- Born: February 1, 1928 Boston, Massachusetts, U.S.
- Died: September 27, 2024 (aged 96)
- Education: Massachusetts Institute of Technology (BS, PhD)
- Known for: Little's law
- Spouse: Elizabeth (Betty) Alden
- Children: John N. Little (son);
- Scientific career
- Fields: Dynamic programming
- Institutions: General Electric
- Thesis: Use of Storage Water in a Hydroelectric System (1955)
- Doctoral advisor: Philip M. Morse

= John Little (academic) =

American operations researcher (1928–2024)

John Dutton Conant Little (February 1, 1928 – September 27, 2024) was an American operations researcher who was Institute Professor at the Massachusetts Institute of Technology. He was best known for his result in operations research, Little's law.

==Life and career==
Born in Boston on February 1, 1928, he earned a B. S. in physics from Massachusetts Institute of Technology (1948) and worked at General Electric (1948–50). His Ph.D. on Use of Storage Water in a Hydroelectric System used dynamic programming, and advised by Philip M. Morse, was the first ever awarded in operations research (1955).
Next, he taught at the Case Institute of Technology (now part of Case Western Reserve) from 1957 to 1962, before joining the faculty at MIT in 1962 where he since has worked. He was visiting professor at INSEAD (1988).

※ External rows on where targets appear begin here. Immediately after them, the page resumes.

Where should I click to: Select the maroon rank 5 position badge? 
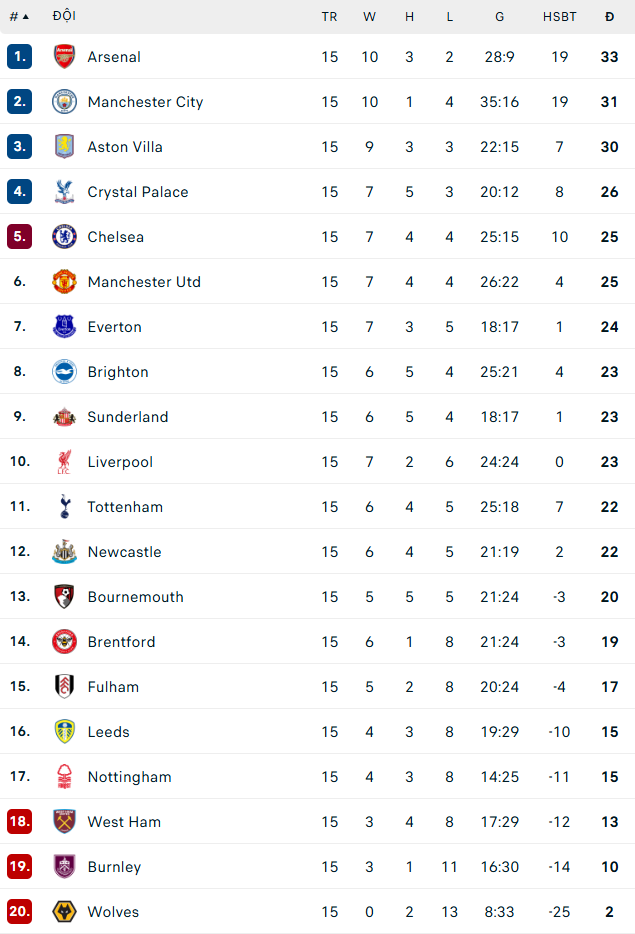coord(20,237)
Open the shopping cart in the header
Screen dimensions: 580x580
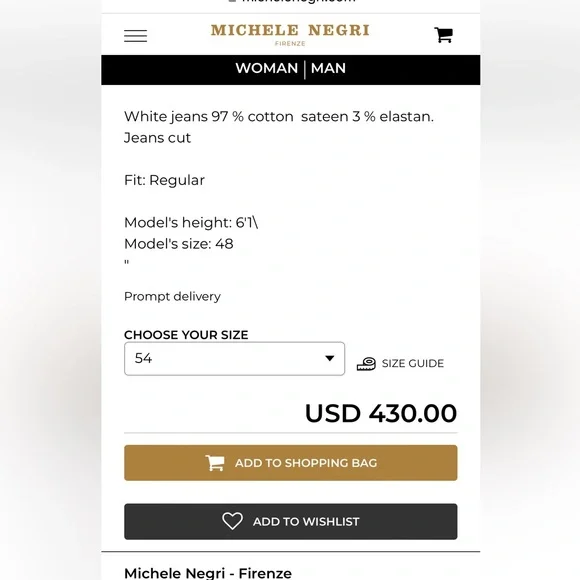444,35
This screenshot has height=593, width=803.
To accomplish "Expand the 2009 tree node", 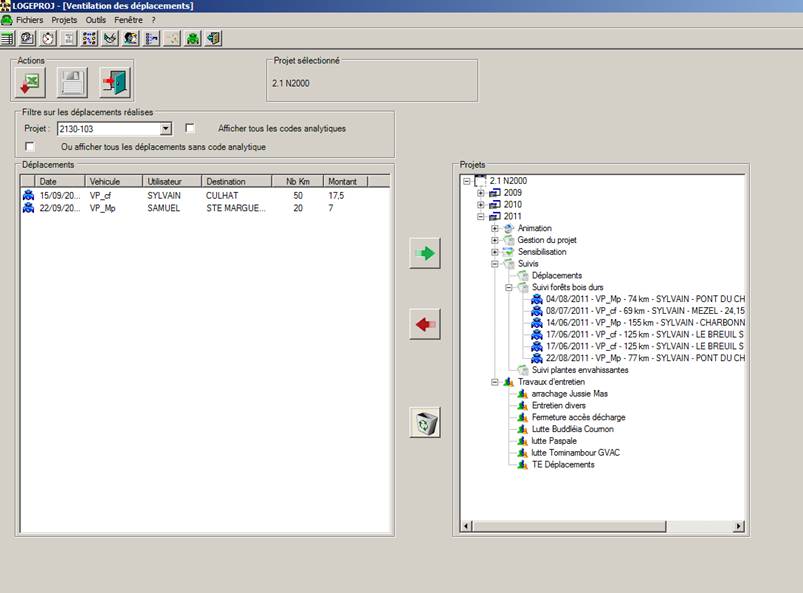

His earlier research in operations research involved traffic signal control, and gave him fame as he formed the Little's law in 1961. It states: "The average number of customers in a stable system (over some interval) is equal to their average arrival rate, multiplied by their average time in the system." A corollary has been added: "The average time in the system is equal to the average time in queue plus the average time it takes to receive service." Little is considered to be a founder of marketing science, having conducted fundamental research in models of individual choice behavior, adaptive control of promotional spending, and marketing mix models for consumer packaged goods. He has also started companies such as Management Decisions Systems and Kana Software. The John D. C. Little Award is awarded annually by INFORMS. He is the father of John N. Little.

Little was elected a member of the National Academy of Engineering (1989) for outstanding contributions to operational systems engineering including research, education, and applications in industry and leadership.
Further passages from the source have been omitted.